◆ TEXT UNDER STUDY ◆
[Start of Attachment]

Sunday, April 5, 2009

Mayo Clinic, IBM Launch Open-Source NLP Initiative

On March 31, Mayo Clinic and IBM biomedical informatics researchers announced the formation of the Open Health Natural Language Processing Consortium and donated their systems for natural language processing (NLP) to this open source initiative.

Clinical natural language processing is ideally suited for the large amounts of unstructured text found in clinical notes and reports. NLP systems "categorize and structure it according to standard nomenclature – in this case focusing on terms used in a range of medical specialties – that will ultimately speed data searches for both diagnoses and medical research. These NLP platforms or “pipelines” aid indexing and searching electronic medical records within institutions to quickly find similar cases or conditions, so physicians are not reliant solely on their own clinical experience in analyzing a problem. Researchers may also use these tools to aid retrospective epidemiological studies or do groundwork for new clinical trials."

Dr. Christopher Chute from Mayo Clinic said that up to now "much of information has languished in clinical records in a way that has made it difficult to analyze, interpret or understand across populations of patients. "

The two NLP solutions include clinical notes and pathology reports.

The teams developed methods for extracting information from over 20 million unstructured clinical notes. Physicians can "mine the text for references of specific conditions, drugs, diseases, signs and symptoms; anatomical areas or organs; or treatment procedures."

In addition, they focused on unstructured pathology reports to be able to mine cancer disease characteristics. "The system extracts tumor characteristics, lymph node status and metastatic disease information enabling the automatic computation of cancer stage, which is critical to determine optimal treatment."

Mayo reporting realizing the following benefits:
  • "Physicians can research past records to examine earlier cases of rare conditions, thereby “conferring” with their colleagues across time to aid diagnosis and treatment decisions.
  • Retrospective studies of tissue samples can propel new research findings, as happened with a major breast cancer finding at Mayo in 2008.
  • Enhanced ability to mine data and determine potential study factors or participants has already enabled individualized medicine treatments in psychiatric care."
The Clinical Genomics Collaborative prepared this demonstration.

[End of Attachment]

◆ ACTIVITY ◆
In the article on the Mayo Clinic and IBM NLP initiative, list every kind of information the pathology-report system is said to extract.

◆ EXTRACTED INFORMATION ◆
[Start of Attachment]

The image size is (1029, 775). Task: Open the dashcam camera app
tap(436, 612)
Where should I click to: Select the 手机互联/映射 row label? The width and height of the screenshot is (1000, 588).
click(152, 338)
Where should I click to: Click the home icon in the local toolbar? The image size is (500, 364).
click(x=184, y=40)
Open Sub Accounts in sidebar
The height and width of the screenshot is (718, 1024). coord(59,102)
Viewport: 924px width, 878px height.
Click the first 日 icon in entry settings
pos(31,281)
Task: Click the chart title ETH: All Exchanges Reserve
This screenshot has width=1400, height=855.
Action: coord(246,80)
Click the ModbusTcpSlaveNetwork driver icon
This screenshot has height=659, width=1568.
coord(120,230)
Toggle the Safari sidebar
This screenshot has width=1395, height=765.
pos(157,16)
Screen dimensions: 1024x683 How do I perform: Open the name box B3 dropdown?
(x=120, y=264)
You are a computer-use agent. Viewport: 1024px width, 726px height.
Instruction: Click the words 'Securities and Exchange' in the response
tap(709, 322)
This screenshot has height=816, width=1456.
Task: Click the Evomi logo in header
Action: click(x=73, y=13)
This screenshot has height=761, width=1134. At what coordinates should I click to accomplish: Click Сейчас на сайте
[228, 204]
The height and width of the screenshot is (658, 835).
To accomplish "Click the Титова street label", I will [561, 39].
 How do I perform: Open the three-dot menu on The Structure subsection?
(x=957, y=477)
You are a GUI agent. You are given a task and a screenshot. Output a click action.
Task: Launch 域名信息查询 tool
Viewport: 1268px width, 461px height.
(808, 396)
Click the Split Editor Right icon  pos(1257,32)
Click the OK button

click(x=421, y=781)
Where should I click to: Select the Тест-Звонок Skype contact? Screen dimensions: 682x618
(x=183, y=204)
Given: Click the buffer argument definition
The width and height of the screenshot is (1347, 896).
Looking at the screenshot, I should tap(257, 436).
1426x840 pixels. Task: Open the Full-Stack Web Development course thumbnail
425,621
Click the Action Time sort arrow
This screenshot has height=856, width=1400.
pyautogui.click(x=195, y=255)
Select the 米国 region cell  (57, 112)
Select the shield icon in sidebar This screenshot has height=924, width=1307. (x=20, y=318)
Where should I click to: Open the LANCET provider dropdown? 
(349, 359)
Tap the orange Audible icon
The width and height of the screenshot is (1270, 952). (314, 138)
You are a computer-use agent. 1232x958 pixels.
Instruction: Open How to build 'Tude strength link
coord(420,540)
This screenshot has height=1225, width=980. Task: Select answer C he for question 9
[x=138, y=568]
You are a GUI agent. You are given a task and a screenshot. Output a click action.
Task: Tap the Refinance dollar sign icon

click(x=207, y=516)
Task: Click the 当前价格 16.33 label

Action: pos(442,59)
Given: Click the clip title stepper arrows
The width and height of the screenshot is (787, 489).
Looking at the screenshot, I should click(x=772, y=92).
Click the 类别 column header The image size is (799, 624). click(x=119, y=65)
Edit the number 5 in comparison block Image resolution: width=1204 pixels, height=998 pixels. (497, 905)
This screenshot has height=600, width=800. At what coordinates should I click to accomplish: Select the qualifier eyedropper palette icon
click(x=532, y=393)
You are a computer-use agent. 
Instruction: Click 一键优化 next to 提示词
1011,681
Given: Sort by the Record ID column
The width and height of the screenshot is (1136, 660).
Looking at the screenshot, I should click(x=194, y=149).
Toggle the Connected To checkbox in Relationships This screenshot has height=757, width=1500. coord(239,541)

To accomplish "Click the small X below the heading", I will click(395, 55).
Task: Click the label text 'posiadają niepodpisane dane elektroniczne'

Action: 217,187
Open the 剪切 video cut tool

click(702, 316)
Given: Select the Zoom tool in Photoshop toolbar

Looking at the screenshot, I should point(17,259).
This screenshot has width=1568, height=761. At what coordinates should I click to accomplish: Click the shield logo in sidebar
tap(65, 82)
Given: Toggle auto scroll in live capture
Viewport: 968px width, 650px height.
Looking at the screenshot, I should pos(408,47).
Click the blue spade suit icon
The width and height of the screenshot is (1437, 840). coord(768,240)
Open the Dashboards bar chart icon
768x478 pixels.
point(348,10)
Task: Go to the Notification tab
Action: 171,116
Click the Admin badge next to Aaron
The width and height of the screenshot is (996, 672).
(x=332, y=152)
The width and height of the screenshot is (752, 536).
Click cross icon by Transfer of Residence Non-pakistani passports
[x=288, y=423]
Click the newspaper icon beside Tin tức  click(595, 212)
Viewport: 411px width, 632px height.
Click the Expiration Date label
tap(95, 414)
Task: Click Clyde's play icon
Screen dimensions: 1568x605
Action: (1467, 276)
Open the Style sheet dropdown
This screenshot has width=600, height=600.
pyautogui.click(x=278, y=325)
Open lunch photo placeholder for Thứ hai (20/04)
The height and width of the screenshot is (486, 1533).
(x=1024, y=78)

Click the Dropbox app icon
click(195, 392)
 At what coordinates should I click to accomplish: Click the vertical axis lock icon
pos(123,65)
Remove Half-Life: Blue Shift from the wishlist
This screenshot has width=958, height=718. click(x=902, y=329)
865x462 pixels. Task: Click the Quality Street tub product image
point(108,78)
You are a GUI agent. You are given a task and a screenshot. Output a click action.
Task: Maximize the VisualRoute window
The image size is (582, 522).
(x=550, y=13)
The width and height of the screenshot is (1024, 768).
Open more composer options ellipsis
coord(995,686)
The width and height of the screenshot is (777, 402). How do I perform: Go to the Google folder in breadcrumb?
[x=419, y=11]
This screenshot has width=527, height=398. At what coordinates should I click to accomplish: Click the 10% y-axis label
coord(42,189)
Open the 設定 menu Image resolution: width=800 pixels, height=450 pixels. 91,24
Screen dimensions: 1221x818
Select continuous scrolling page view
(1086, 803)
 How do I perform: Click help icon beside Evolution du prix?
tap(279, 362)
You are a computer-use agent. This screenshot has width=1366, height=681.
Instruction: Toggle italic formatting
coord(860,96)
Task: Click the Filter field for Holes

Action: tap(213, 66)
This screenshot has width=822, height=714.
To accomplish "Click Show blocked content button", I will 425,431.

[End of Attachment]

◆ SOLUTION TO THIS TASK ◆
- Tumor characteristics
- Lymph node status
- Metastatic disease information